__WORK ORDER__:
In your transcription, keep every record exact and leave out the pictures.

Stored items
==============================
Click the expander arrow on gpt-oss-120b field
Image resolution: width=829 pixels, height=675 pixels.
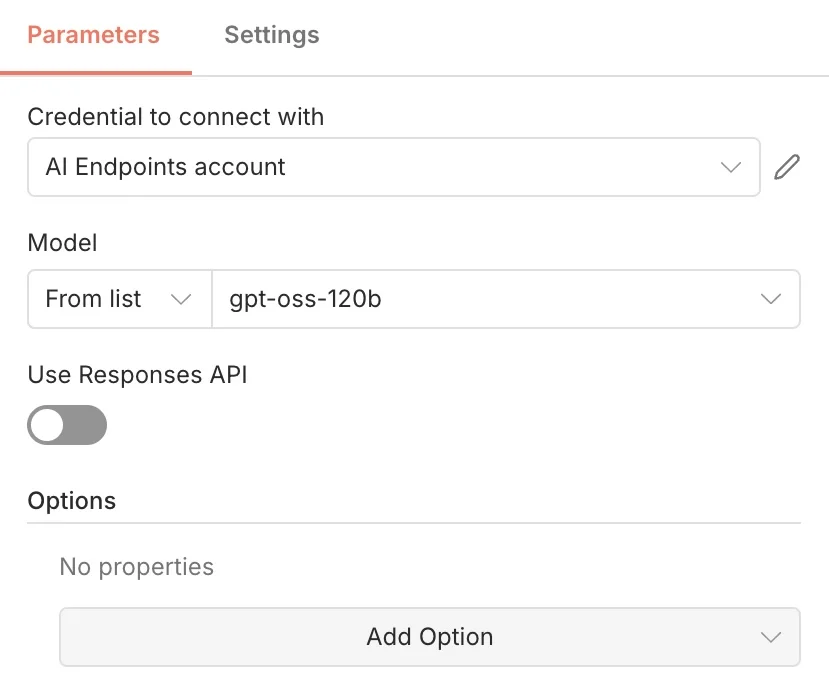(770, 299)
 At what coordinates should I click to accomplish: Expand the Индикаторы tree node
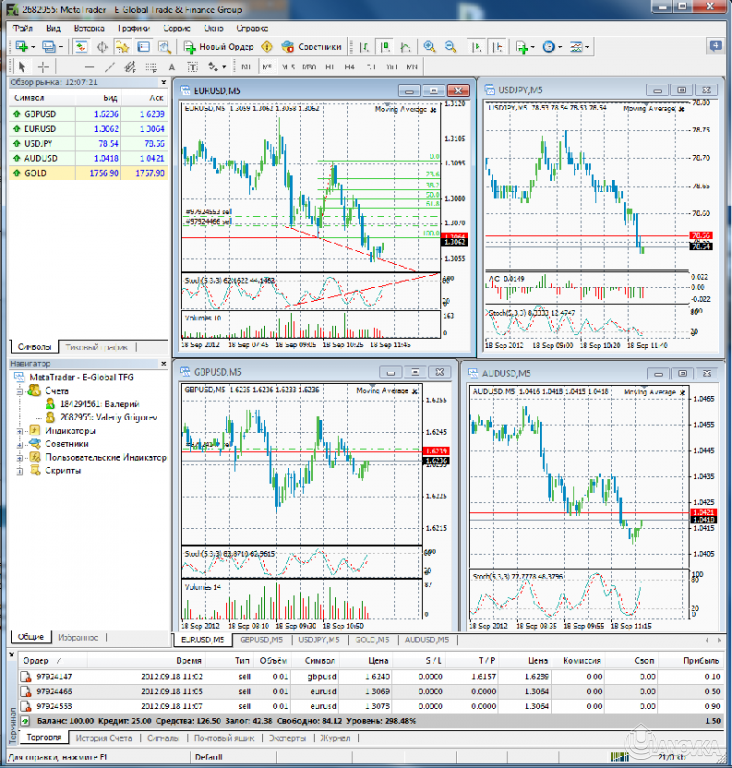click(x=21, y=431)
==============================
__OUTPUT FOR THIS EXERCISE__:
Click the expander arrow on gpt-oss-120b field
Image resolution: width=829 pixels, height=675 pixels.
(770, 299)
 At what coordinates should I click to accomplish: Expand the Индикаторы tree node
click(x=21, y=431)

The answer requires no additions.